Work required: Filter the lines below, keeping every line that contains the string "dimensions", and copy each one.

Listing:
--*--
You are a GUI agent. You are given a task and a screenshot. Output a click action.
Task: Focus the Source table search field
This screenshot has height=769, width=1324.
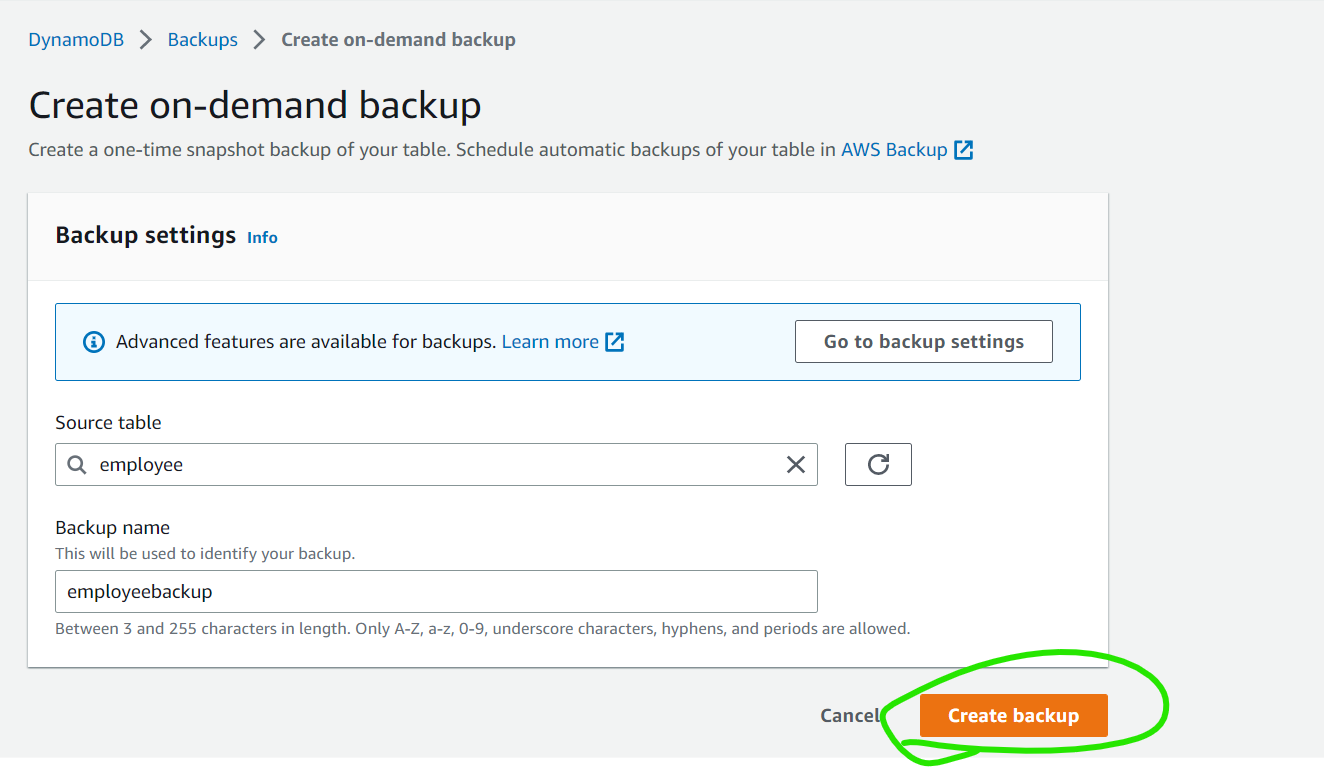point(430,465)
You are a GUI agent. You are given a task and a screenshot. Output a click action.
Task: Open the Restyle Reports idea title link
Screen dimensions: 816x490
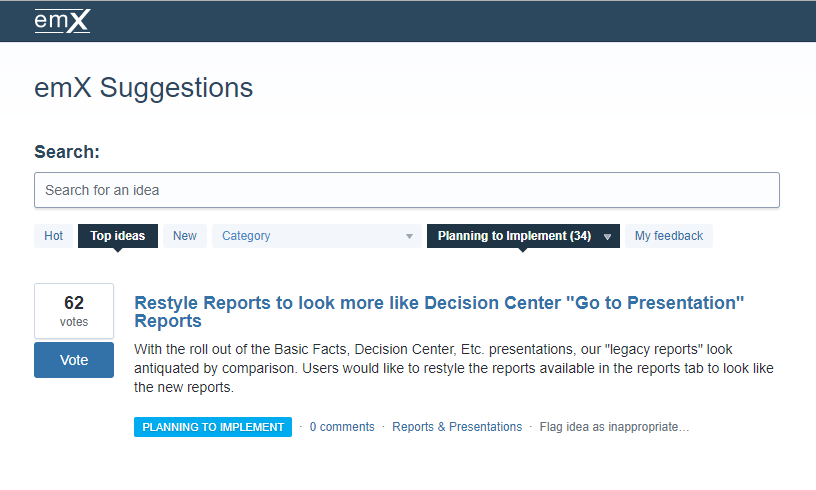click(439, 312)
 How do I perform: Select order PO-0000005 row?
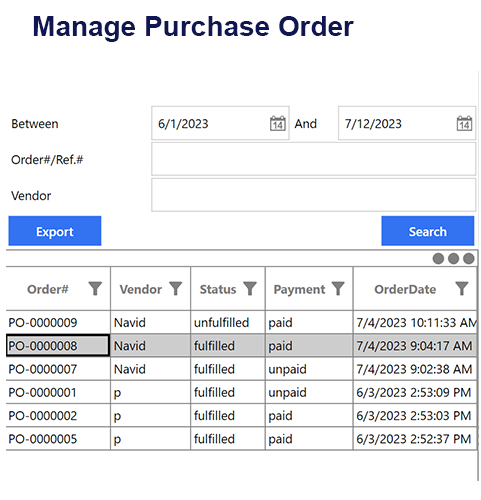click(242, 439)
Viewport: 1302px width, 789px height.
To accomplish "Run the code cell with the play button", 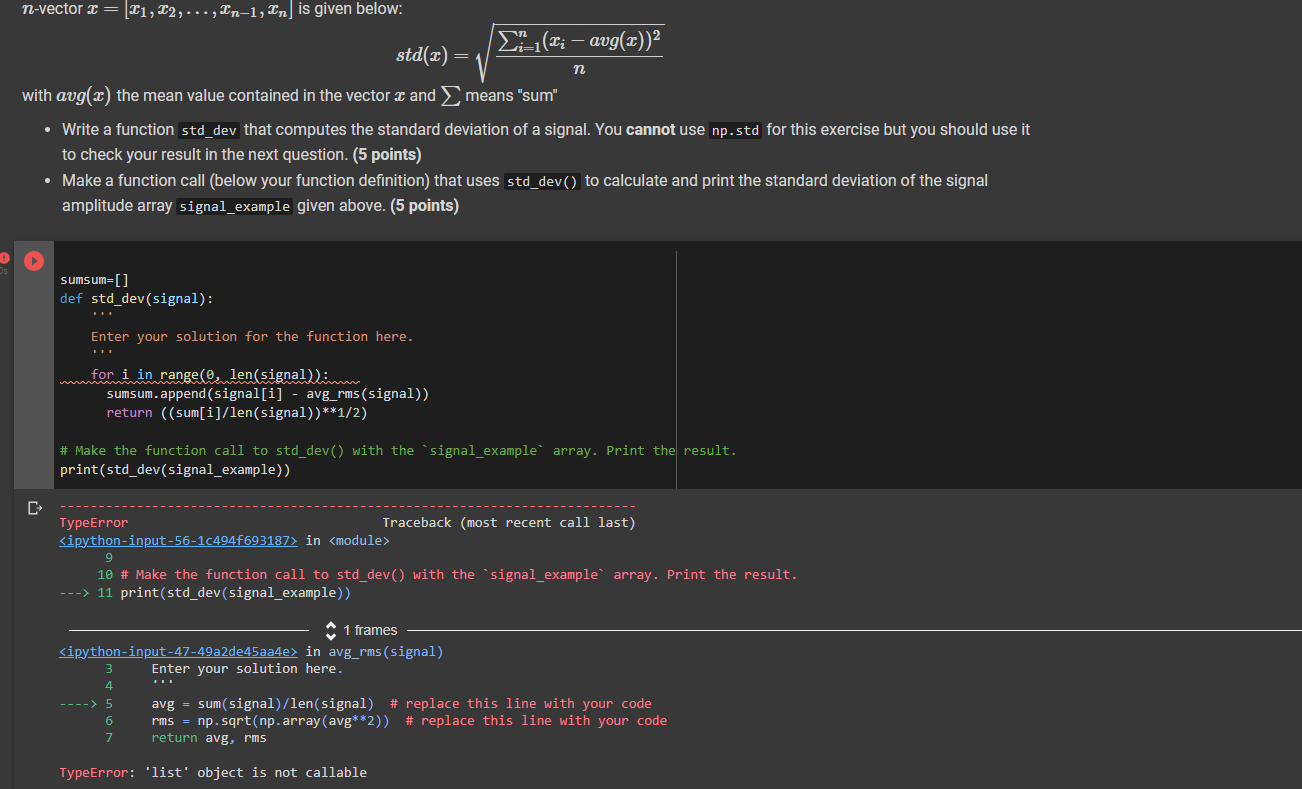I will 33,260.
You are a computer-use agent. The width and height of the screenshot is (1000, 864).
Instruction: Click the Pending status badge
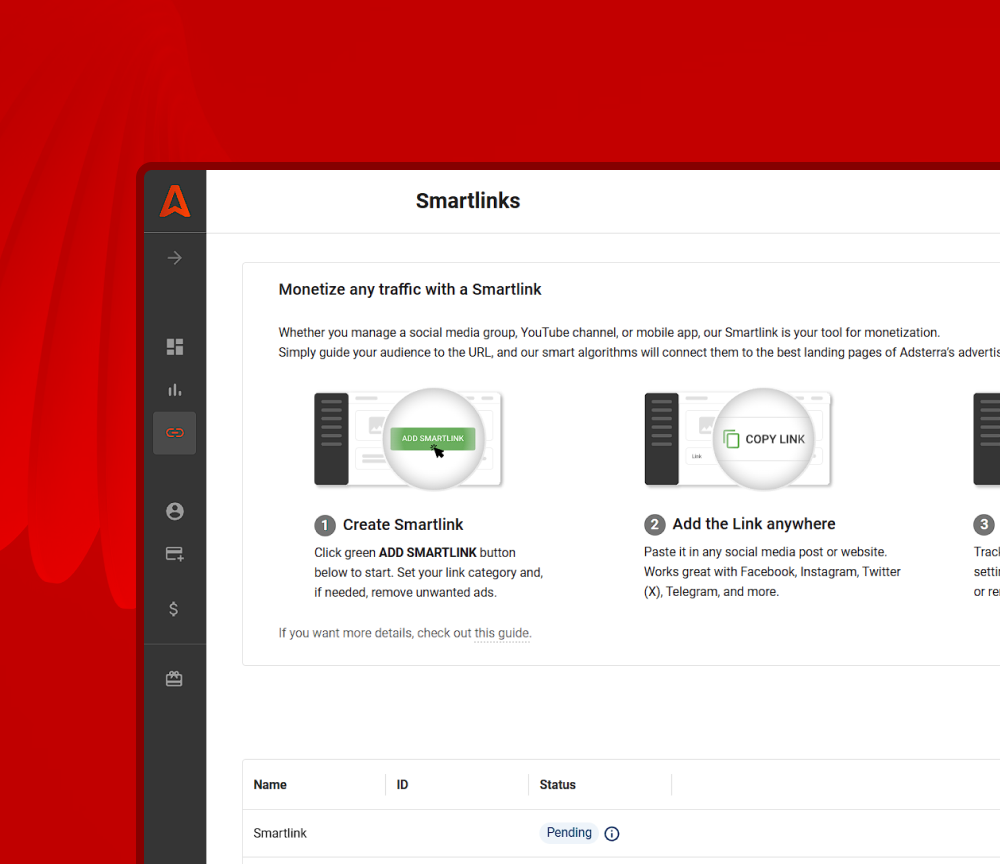(x=568, y=832)
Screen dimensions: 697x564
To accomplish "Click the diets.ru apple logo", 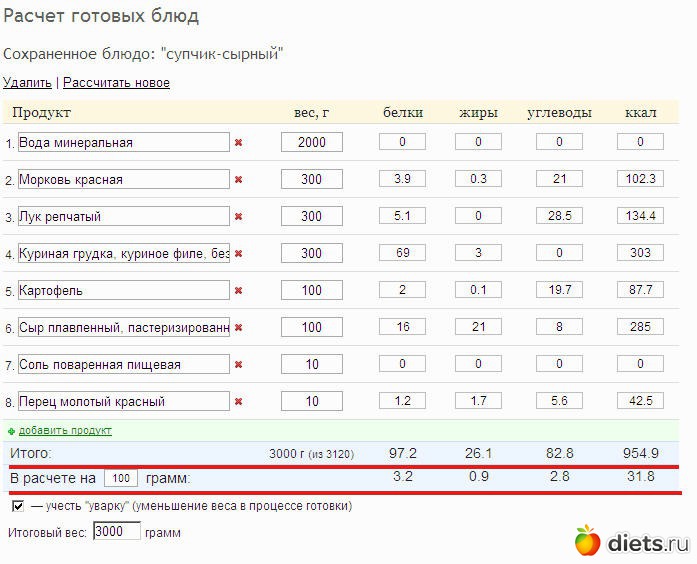I will 587,542.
--*--
Answer below:
Screen dimensions: 816x490
Screen dimensions: 697x564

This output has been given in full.